- _Document excerpt_
• • • •

The REAL Marvel issue numbers....

It'd be great if we could just go back to that numbering system. Thor could get a real #500 with some actual attention devoted to it.
 
Originally posted by TheCorpulent1
It'd be great if we could just go back to that numbering system. Thor could get a real #500 with some actual attention devoted to it.

The only problem with those numbers are the fact that they don't take into account the original anthology books that had the original numbering; ie Journey into Mystery, Tales to Astonish, etc...

And a great many of us grew up reading these comics in the 70's & 80's based on the continuation of the titles based on the anthology numbers.... so it could be confusing, especially to Hulk & Thor fans.
 
Yeah, but technically the anthology issues shouldn't count anyway. I like that Marvel's starting to revert a lot of their comics back to the older numbering system but stuff like this Avengers renumbering, followed by a relaunch about 4 issues later, just makes me wonder what the point is.
 
It's funny, because I was planning on busting out a Wizard and figuring out what original numbering Hulk and Daredevil were on. Thanks, Themanofbat.
 
Originally posted by WeeZiTe
It's funny, because I was planning on busting out a Wizard and figuring out what original numbering Hulk and Daredevil were on. Thanks, Themanofbat.

No sweat. ;)
 
So why are the one's that went back to the original numbering considered vol 1 still?
 
Thor #462

Thor#126-502 vol.1 (Journey into Mystery was renamed to Thor after #125)
Thor#1-85 vol.2


Looks like Thor won't have a chance to make it to #500 after all.... if the rumors are true.
 
TheCorpulent1 said:
Ah, Themanofbat. Your anal retentive attention to detail is an inspiration to us all. :D

You can't be anal retentive if you dont have an anus.

But I'm pretty sure he does.

...

Carry on.
 
Themanofbat said:
Back in 1968, the "First issue = more sales" mentality probably wasn't as prevalent as it is today. They probably decided on keeping the old numbering for people who were buying the books at that time and were following issue numbers, just so they wouldn't get too confused....

• • • •

- _Raw records_
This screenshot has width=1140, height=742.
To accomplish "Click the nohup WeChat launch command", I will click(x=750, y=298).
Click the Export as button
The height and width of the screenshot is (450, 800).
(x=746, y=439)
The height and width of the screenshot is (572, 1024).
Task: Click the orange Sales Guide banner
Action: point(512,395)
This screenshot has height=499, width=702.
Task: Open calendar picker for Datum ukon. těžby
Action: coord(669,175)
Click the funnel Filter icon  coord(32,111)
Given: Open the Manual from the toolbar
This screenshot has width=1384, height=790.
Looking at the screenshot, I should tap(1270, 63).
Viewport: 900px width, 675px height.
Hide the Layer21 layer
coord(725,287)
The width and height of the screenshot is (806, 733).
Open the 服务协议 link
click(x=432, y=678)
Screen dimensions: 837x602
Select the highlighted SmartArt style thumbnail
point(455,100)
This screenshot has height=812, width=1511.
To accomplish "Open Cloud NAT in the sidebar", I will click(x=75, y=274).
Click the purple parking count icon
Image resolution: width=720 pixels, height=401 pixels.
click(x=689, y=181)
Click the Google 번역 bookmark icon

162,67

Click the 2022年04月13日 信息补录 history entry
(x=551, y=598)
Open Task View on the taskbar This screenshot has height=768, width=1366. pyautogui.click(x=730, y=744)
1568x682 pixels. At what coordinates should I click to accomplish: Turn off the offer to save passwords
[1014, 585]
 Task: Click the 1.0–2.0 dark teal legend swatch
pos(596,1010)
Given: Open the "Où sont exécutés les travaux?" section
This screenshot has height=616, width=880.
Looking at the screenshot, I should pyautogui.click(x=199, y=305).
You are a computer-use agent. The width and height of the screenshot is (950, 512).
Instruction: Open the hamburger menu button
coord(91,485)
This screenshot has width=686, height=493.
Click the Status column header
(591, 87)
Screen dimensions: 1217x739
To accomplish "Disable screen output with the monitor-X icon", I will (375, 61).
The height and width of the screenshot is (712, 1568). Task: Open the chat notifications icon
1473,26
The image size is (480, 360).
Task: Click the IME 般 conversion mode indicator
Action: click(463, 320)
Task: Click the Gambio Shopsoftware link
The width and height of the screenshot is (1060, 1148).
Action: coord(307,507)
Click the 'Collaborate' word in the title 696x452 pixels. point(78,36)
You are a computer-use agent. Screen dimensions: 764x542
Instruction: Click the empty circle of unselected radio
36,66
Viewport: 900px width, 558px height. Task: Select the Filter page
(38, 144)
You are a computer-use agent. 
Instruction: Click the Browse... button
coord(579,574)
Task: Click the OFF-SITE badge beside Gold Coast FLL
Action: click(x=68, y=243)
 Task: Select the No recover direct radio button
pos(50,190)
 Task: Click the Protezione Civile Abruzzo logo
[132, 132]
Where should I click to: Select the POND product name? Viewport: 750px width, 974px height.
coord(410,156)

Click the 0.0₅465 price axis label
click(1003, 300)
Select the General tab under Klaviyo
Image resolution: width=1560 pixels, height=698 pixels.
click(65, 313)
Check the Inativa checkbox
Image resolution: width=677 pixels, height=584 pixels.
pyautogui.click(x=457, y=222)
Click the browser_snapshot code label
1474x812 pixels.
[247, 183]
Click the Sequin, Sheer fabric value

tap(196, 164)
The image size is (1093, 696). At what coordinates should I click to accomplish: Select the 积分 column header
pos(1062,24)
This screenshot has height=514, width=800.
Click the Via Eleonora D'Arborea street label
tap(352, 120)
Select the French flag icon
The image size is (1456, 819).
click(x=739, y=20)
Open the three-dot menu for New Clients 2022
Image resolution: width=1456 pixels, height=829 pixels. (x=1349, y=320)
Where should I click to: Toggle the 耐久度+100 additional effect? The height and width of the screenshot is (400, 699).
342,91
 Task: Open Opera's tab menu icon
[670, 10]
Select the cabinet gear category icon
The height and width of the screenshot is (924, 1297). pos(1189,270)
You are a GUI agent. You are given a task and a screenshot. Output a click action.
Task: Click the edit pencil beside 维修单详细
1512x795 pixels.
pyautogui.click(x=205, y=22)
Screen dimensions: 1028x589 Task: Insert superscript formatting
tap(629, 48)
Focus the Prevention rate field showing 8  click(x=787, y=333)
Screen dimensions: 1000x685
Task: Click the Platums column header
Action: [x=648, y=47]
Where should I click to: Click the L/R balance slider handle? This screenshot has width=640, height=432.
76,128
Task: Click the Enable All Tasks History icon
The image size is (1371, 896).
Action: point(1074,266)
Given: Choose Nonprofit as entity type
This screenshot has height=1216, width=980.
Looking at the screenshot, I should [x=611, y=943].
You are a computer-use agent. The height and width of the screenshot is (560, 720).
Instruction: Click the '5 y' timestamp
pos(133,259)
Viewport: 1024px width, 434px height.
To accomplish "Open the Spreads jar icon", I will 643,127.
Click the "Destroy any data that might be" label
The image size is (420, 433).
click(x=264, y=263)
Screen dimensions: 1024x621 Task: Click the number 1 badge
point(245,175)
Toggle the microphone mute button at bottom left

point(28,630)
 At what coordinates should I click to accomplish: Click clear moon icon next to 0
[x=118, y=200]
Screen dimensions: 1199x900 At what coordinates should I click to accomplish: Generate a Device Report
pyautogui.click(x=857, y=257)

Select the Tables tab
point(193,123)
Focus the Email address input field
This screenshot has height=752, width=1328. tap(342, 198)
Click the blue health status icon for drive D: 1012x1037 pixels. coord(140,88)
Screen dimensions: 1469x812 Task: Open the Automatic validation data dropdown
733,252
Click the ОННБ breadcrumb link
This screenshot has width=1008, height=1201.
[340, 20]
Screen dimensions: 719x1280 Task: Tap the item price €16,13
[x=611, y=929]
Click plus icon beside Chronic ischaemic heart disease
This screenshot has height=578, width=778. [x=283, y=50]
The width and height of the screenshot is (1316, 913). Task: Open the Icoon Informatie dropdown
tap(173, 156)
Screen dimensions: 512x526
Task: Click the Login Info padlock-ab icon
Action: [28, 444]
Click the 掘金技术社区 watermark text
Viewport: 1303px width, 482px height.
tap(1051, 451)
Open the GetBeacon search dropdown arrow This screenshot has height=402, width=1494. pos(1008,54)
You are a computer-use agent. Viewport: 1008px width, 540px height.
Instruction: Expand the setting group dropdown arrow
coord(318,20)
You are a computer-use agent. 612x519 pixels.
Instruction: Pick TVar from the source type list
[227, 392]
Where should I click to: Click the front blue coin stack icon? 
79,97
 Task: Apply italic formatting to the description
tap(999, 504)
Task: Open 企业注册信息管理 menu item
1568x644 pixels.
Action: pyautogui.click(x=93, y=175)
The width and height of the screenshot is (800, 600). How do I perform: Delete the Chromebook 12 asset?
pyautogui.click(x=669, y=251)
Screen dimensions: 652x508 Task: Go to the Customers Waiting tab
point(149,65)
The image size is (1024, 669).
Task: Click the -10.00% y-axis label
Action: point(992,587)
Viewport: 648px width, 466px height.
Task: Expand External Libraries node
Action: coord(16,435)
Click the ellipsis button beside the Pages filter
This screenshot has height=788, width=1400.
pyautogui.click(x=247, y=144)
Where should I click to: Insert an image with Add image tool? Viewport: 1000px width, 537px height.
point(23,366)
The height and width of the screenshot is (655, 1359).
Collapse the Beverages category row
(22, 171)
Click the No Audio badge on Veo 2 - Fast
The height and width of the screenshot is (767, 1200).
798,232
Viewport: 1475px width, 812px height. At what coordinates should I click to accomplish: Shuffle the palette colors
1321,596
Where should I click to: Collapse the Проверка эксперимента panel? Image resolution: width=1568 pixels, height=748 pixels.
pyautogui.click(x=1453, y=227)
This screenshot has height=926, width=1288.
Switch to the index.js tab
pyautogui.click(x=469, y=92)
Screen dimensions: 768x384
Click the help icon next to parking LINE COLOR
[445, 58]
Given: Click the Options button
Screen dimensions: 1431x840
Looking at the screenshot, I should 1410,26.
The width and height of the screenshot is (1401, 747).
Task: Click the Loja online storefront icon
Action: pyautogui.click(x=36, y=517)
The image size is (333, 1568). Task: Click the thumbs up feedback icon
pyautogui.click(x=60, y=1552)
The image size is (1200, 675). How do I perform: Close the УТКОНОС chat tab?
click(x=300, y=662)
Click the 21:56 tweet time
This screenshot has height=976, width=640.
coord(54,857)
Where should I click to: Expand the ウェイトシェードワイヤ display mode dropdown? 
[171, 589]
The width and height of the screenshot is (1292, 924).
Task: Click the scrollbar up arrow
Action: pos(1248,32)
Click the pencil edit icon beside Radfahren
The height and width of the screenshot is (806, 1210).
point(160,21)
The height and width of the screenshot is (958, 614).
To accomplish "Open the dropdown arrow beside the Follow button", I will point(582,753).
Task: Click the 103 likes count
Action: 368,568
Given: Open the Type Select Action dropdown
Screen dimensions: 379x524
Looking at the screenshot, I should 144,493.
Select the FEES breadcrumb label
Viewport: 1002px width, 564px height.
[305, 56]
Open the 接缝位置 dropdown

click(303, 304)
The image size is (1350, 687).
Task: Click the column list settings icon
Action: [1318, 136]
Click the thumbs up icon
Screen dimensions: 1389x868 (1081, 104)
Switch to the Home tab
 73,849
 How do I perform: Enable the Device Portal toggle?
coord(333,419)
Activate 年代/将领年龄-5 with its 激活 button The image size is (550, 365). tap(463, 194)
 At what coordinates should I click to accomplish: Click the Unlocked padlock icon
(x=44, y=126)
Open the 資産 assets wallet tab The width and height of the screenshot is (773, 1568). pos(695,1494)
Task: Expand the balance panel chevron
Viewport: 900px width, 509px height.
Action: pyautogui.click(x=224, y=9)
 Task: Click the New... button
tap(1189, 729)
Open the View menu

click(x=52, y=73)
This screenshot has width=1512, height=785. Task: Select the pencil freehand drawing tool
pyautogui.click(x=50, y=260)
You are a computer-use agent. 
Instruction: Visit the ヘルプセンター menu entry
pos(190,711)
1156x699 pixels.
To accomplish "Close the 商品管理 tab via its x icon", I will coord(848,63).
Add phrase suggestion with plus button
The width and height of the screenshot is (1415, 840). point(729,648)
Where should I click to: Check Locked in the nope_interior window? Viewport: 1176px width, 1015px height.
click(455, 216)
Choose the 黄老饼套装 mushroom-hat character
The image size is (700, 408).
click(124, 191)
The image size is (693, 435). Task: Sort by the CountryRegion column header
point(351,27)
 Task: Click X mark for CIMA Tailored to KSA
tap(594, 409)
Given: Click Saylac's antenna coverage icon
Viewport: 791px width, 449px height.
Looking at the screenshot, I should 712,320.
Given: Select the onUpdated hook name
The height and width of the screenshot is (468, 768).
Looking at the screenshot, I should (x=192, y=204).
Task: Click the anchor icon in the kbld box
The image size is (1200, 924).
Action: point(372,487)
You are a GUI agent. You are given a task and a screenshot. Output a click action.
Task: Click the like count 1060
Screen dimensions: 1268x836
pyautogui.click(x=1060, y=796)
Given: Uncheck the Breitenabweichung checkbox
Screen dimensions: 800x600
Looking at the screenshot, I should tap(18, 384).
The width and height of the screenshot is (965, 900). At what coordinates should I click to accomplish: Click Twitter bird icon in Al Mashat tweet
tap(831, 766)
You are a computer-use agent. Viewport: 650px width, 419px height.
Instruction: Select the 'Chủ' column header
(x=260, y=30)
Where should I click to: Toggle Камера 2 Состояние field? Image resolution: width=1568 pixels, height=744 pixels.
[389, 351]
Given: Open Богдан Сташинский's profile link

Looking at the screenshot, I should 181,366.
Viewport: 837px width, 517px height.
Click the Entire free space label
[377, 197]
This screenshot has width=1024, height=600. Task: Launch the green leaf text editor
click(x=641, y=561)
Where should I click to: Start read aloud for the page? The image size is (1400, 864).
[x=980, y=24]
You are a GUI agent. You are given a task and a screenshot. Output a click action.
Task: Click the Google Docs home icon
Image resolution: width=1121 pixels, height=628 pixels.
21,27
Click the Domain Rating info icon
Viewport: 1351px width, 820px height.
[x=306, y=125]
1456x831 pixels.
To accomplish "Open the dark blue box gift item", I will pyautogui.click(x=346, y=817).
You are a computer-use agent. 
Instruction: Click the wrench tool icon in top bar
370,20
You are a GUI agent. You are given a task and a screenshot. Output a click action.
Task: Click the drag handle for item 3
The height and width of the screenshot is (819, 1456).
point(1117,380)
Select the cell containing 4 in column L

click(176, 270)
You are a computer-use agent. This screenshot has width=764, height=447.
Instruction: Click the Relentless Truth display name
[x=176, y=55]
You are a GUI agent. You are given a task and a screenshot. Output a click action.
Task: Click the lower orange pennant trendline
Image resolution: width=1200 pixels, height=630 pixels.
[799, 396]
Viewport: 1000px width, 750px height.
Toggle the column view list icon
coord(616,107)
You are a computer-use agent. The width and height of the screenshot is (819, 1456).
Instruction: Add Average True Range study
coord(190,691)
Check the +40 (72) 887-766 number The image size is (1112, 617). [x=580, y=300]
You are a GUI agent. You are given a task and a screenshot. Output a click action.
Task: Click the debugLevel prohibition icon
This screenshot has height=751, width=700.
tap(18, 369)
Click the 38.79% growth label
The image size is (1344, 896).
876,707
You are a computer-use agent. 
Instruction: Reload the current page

• • • •

- _What you will do_
1. In the forum thread on Marvel issue numbers, copy everything from "The REAL Marvel" down to "Hulk & Thor fans.".
2. In the forum thread on Marvel issue numbers, after which issue was Journey into Mystery renamed Thor?

- _Replies_
1.
The REAL Marvel issue numbers....

It'd be great if we could just go back to that numbering system. Thor could get a real #500 with some actual attention devoted to it.
 
Originally posted by TheCorpulent1
It'd be great if we could just go back to that numbering system. Thor could get a real #500 with some actual attention devoted to it.

The only problem with those numbers are the fact that they don't take into account the original anthology books that had the original numbering; ie Journey into Mystery, Tales to Astonish, etc...

And a great many of us grew up reading these comics in the 70's & 80's based on the continuation of the titles based on the anthology numbers.... so it could be confusing, especially to Hulk & Thor fans.

2. After #125.